The Labor Market Is Key to the First Rate Hike
The FOMC was clear that inflation it has met the inflation side of its mandate, so the committee will raise rates as soon as it feels the economy is at full employment.
But what is full employment? That’s a topic we’ll be monitoring very closely in the coming weeks. In this case, monitoring doesn’t necessarily mean watching the data--it means watching the evolution of the Fed’s thinking about the labor market. There is no one single measure of full employment, as Chair Jay Powell reiterated yesterday. Over the past few months, he’s referenced several benchmarks, but the balance between them is fluid and open to interpretation.
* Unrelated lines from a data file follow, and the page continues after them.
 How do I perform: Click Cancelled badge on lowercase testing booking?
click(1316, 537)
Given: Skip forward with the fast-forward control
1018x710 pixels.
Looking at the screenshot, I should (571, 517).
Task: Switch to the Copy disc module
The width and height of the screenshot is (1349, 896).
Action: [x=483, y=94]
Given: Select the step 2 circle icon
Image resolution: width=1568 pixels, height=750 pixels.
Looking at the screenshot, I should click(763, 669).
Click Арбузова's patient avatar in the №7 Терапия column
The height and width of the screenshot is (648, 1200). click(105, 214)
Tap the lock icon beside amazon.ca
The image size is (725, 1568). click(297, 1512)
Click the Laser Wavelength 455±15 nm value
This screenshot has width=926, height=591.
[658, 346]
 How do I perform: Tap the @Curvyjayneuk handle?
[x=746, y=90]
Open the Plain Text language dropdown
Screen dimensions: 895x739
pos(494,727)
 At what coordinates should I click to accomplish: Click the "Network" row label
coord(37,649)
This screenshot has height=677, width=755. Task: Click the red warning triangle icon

That fluidity means that the state of the labor market will be a key cog in FOMC discussions in coming weeks. If the Fed concludes that labor force participation will likely stay below precrisis levels, retirements will likely keep accelerating and retail employment is unlikely to rebound, among other factors, it would suggest that the US economy will likely reach full employment at a lower total employment level, making rate hikes imminent. To be clear, we expect this to happen.
That said, the data do matter—at least to a degree. Three payroll reports arrive between now and the Fed’s March 2022 meeting. The numbers don’t need to be strong to trigger a March rate hike; unless they’re particularly weak, a rate hike will probably happen. “Weak,” in this context, doesn’t mean below market expectations. Instead, it means a number suggesting that the labor market is no longer tightening. Unexpected inflation relief could also slow the march toward higher rates.
COVID-19 Could Undermine Full Employment
If the US economy falls short of full employment, the COVID-19 pandemic will be the likely culprit. This scenario isn’t our base case—nor the Fed’s—but the pandemic has taught all of us to be humble in mapping a path for COVID-19.
If the virus situation worsens in a way that slows the economy significantly—and progress toward full employment with it—the Fed’s expectations for 2022 will be wrong. So, as much as we might like to, we can’t yet dismiss COVID-19 from our economic outlook. In that sense, at least, the start of 2022 will look similar to the start of 2021. Hopefully, by 2023 that will no longer be the case!